Salisbury’s Shive was a Cone Mill supervisor by day and an umpiring legend by night.
Shives umpired his last professional game four decades ago and he died in 1997, but memories of his quiet class and firm judgment linger with old-timers.
Earlier this summer, Shives was inducted into the South Atlantic League Hall of Fame, taking his place next to Henry Aaron, Ty Cobb and Bob Gibson.
Vic Shives got a call out of the blue several years ago. On the other end of the line was John Henry Moss, the man synonymous with the South Atlantic League.
“Are you the last surviving son of Johnnie Shives?” Moss asked. When Vic answered affirmatively, Moss declared his intention to get Vic’s father inducted into the South Atlantic Hall.
“I like to drop my teeth when he told me,” Vic said.
A year passed, and then another. Vic, who said his father’s chest protectors and other momentos have disappeared as relatives have passed away, had almost forgotten Moss’ vow.
But then he got another call. This time Moss wanted Vic to know his father would be honored as part of a 2008 SAL Hall of Fame class that would include noted players Vince Coleman and Buddy Bell and executive Bing Devine.

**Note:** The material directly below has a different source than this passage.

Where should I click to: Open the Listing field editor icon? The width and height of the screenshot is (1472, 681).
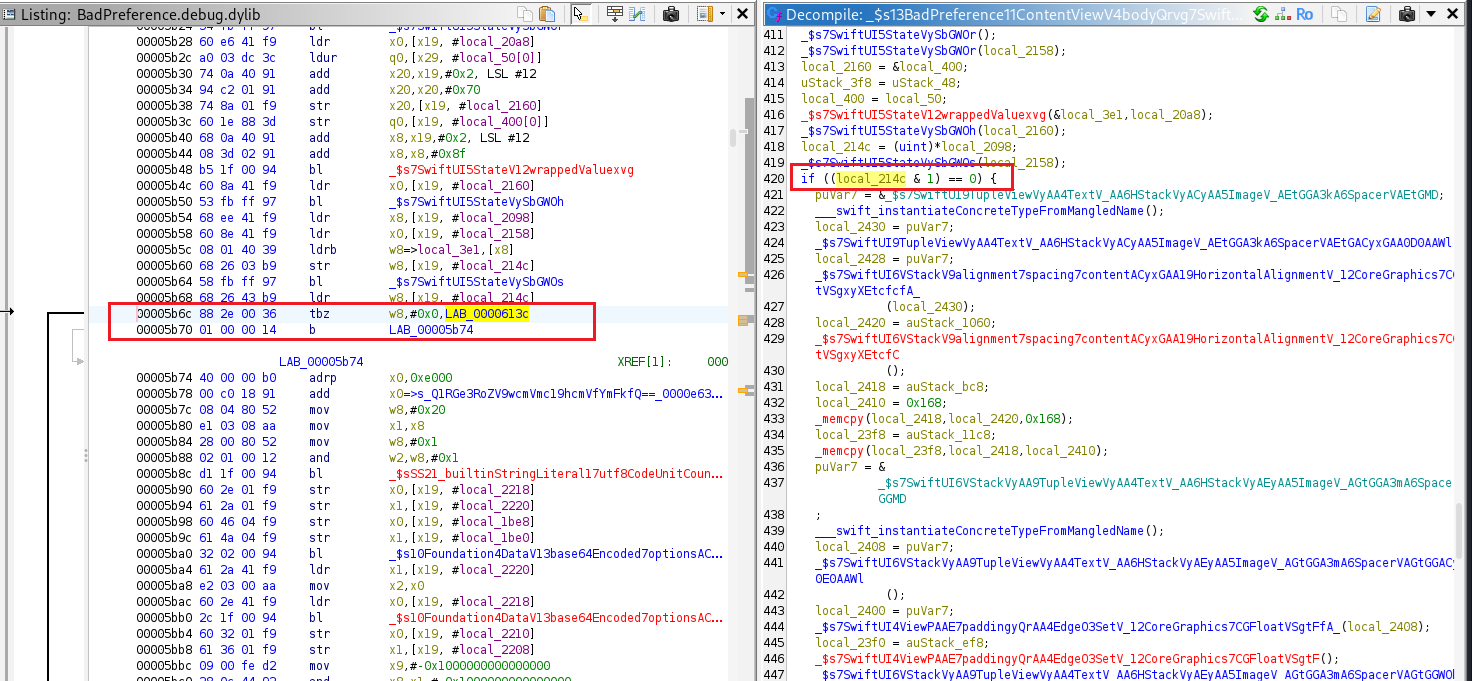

Jack McKeon, who skippered the Florida Marlins to immortality in 2003, was the keynote speaker at ceremonies in Greensboro, and Shives was presented by Moss with a plaque that declared his father “a man respected by managers, players and fans, truly an umpire’s umpire.”
McKeon had a story about Shives. It seems McKeon was catching one night and Shives promised he’d throw him out if he passed gas one more time. McKeon heeded the warning.
Shives wasn’t a former player who turned to umpiring after his glory days. He was working local semi-pro and industrial league games as early as 1932 ó when he was 20 ó for $1.50 a game.
The story handed down for decades is an umpire scout spotted Shives working a local game and informed him he needed to look into doing it as a career.
Shives worked his first pro game in 1943. Then he left the mill and baseball to serve in the navy during World War II.
Shives was a family man, married to the former Beatrice Garwood and raising sons. He worked 48 years at Cone Mill, so umpiring always had to be a part-time passion, even after he left the service.
Fortunately, there were minor league games to work all over the Carolinas, where every decent-sized town had a team.
The first official umpire card that can be verified for Shive was issued on April 27, 1947, by the N.C. State League. He called in that league until it merged with the Western Carolina League to become the Tar Heel League in 1953.
The stocky Shive (5-foot-11, 212 pounds) handled Tar Heel League games two seasons. After that league folded, he toiled in the Carolina League for a decade.
In 1963, Shives was employed by Moss in the Western Carolinas League and called games in that circuit until 1967. The WCL became known as the South Atlantic League in 1980 and still bears that name.
In the minors, Shives worked with future big-league umpires Ken Kaiser, John McSherry and Bill Baker.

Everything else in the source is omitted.